HOLLAND, Mich. (WZZM) -- From crime to cash: Holland police are turning evidence into surplus.
Each year, the department brings in hundreds -- sometimes thousands -- of dollars by selling items that were involved in crimes, but are no longer needed for investigations.
Captain Jack Dykstra says it's a careful process deciding what evidence police will sell when the rightful owners can't be found. The items range from things like lawnmowers to bicycles, and even cars. But not weapons.
Holland police sell the items through propertyroom.com, which shares in the profit.
In an average year, the Holland police bring in about $1,000 from selling evidence.

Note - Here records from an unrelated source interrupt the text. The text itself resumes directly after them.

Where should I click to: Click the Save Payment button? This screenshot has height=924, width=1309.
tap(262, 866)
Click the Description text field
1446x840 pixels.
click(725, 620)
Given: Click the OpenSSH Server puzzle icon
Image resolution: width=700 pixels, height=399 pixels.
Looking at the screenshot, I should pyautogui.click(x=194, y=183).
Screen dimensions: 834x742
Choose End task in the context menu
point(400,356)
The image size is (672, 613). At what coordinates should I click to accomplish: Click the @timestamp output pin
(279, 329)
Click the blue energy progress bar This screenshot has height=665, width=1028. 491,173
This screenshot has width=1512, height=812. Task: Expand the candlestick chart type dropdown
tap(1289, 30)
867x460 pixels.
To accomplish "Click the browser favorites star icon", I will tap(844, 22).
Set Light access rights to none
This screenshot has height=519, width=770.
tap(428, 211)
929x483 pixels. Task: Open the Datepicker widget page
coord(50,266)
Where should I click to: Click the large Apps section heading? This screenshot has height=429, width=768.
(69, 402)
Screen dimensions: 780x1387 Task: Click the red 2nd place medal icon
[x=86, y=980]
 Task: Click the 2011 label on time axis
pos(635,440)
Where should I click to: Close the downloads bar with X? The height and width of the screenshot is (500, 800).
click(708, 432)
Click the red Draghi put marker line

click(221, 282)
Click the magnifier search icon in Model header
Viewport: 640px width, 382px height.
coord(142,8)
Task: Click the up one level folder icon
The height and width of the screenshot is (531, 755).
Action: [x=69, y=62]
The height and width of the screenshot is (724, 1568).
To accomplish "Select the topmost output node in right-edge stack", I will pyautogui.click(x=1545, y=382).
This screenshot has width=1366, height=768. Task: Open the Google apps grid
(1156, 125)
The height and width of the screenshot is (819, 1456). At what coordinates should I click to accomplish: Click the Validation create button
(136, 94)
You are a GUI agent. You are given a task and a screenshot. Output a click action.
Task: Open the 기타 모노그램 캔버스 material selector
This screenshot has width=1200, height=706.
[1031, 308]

Captain Dykstra remembers one of the biggest sales ever, which happened in the mid-90's.
"There was a Ferrari that was recovered on a traffic stop and it was related a drug crime," he said. "It was roughly $300,000 or $400,000, and those funds were split between WEMET, the police department, and I believe the sheriff's department, as well."
The department is required to hold items of major value for up to six months, and city council approval is also required.
Some items are off-limits altogether, Captain Dykstra explained. "Weapons are something we do not auction; we have those destroyed" most of the time, but in some cases very valuable guns can be carefully traded. "They can be traded with a federal firearms dealer. We've done that in the past, in exchange for maybe credit for some other equipment that we could get."
In some cases, the items recovered will be used by officers.
"Our training department needed a sawzall, and recently that was on the list," Captain Dykstra said.
Before an item is sold, the captain also said police consider the sensitivity of the crime in which it was involved.
Holland police say they're sometimes asked why they don't sell the items in a local auction. They say in this day and age with the Internet, they can make more money selling the items online.